Splątanie kwantowe trafia zatem w samo sedno mechaniki kwantowej, wskazując na to "coś", co wymusza odejście od klasycznie rozumianej rzeczywistości i przesuwa granicę tajemniczości w kierunku zjawisk wielocząstkowych. Okazuje się bowiem, że efekty kwantowe dla pojedynczych cząstek mogą być z powodzeniem odtwarzane w ramach klasycznych (tzn. lokalnych) modeli ontologicznych z ograniczonym dostępem do informacji. Gdyby więc pominąć zjawiska wielocząstkowe, moglibyśmy w zasadzie obejść się bez mechaniki kwantowej i jej "upiornej" nielokalności. Opisany lokalny model, odtwarzający kwantowe zjawiska dla pojedynczej cząstki, bardzo wyraźnie definiuje granicę, poza którą stwierdzenia dotyczące nielokalności tracą swoją zasadność.

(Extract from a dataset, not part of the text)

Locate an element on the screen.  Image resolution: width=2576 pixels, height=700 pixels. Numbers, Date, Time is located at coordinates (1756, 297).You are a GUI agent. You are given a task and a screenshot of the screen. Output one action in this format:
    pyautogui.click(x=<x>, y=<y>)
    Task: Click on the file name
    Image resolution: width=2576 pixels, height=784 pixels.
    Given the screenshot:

Zatem Feynman czy Schrödinger? Wydaje się, że to jednak Schrödinger trafił w samo serce mechaniki kwantowej. Ale cichym zwycięzcą może być... Albert Einstein, który nigdy nie był zadowolony z powszechnie obowiązującej interpretacji mechaniki kwantowej. Bez jego uporczywych pytań nie mielibyśmy dziś ani twierdzenia Bella, ani kwantowej informacji.

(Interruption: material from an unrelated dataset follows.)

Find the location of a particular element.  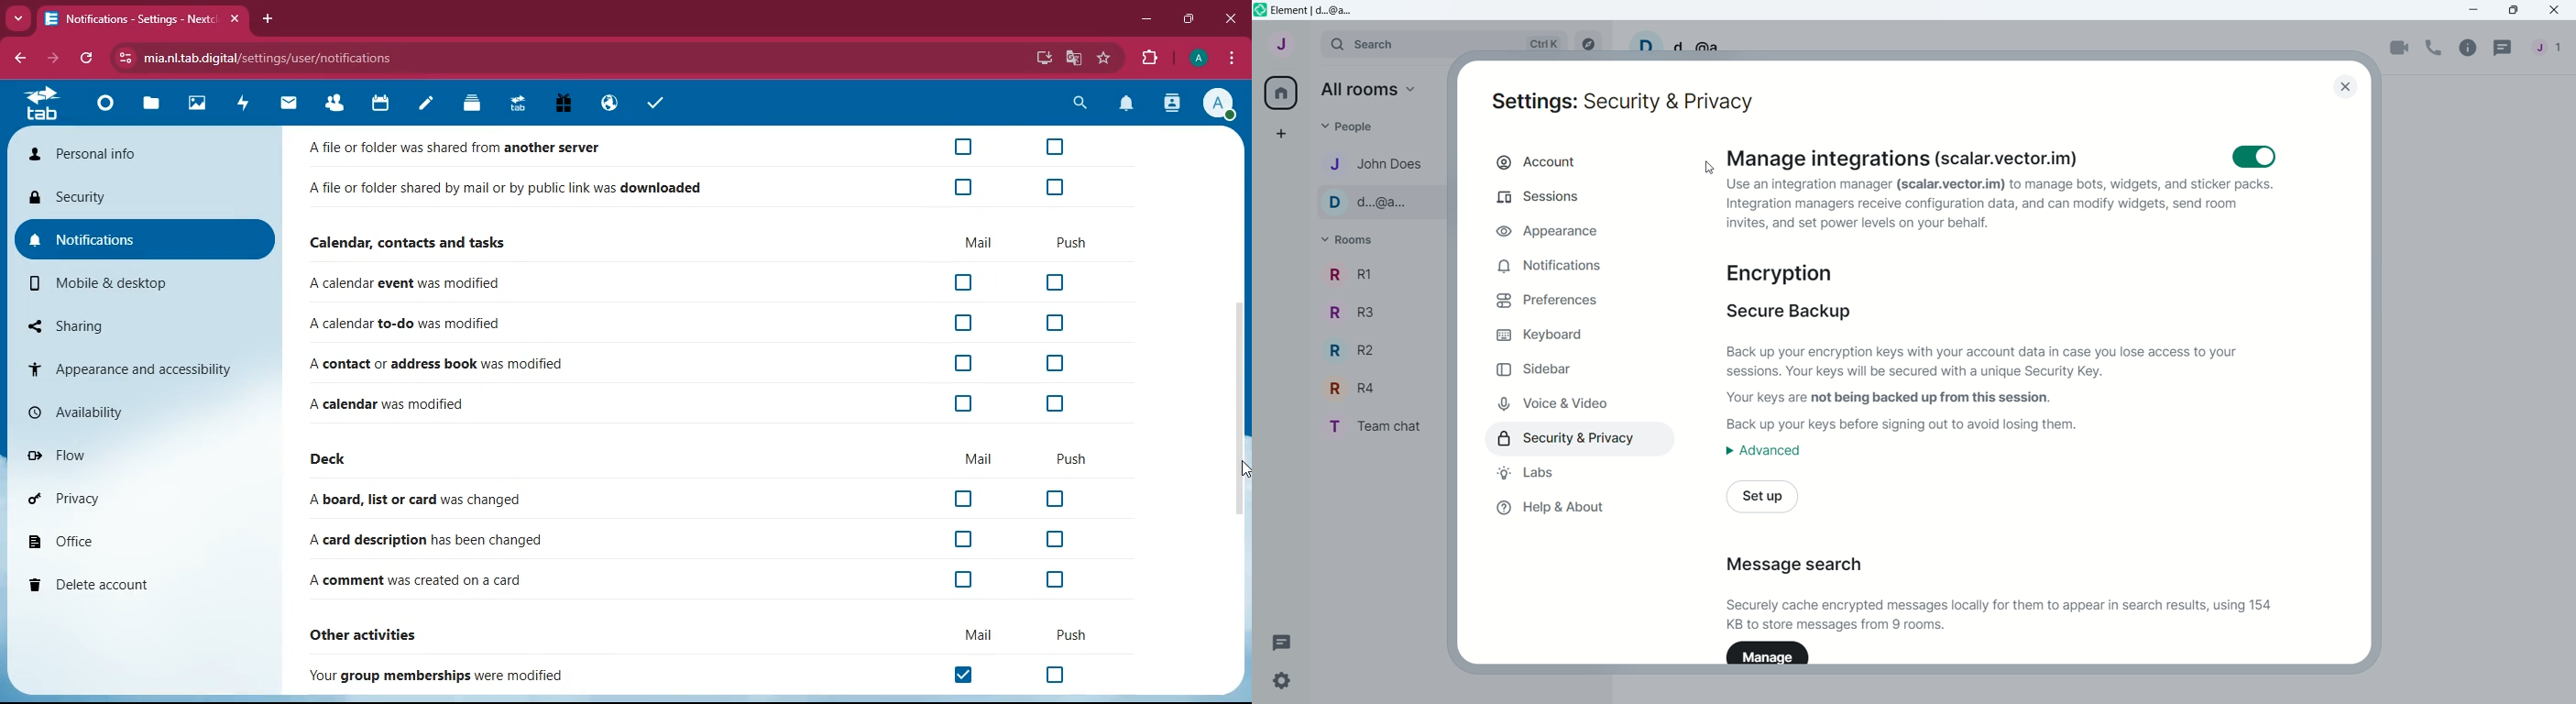

mail is located at coordinates (980, 241).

Dlatego właśnie badania w dziedzinie podstaw mechaniki kwantowej są tak fascynujące. Rozciągają się one od wciąż powracającego pytania o naturę naszej rzeczywistości, po istotę prawdziwej kwantowości, której zawdzięczamy przewagę technologii kwantowych nad ich klasycznymi odpowiednikami - podsumowuje z uśmiechem dr Błasiak.
Komentarze (2)
Jarek Duda, 15 października 2018, 22:47
Z Pawłem organizowaliśmy seminarium z podstaw mechaniki kwantowej (może będzie kontynuacja) - są slajdy też do tej tej pracy: http://th.if.uj.edu.pl/~dudaj/OPMK.pdf
Jak pisze, dla jednej cząstki wszystko można lokalnie wytłumaczyć, ale dla wielu jest problem splątania. Szczególnie polecam przemyśleć algorytm Shora - w którym rozgałęziamy obliczenia, wejście problemu podajemy na jednej gałęzi, natomiast wynik odczytujemy z drugiej gałęzi: https://physics.stackexchange.com/questions/369590/shors-algorithm-why-doesnt-the-final-collapse-of-the-auxiliary-qubits-crippl
Problemy znikają jeśli lokalność potraktować czterowymiarowo: rozważyć trajektorię jako podstawowy obiekt np. do zespołów statystycznych: https://arxiv.org/pdf/0910.2724
ex nihilo, 16 października 2018, 00:51
https://arxiv.org/pdf/1803.04302.pdf
?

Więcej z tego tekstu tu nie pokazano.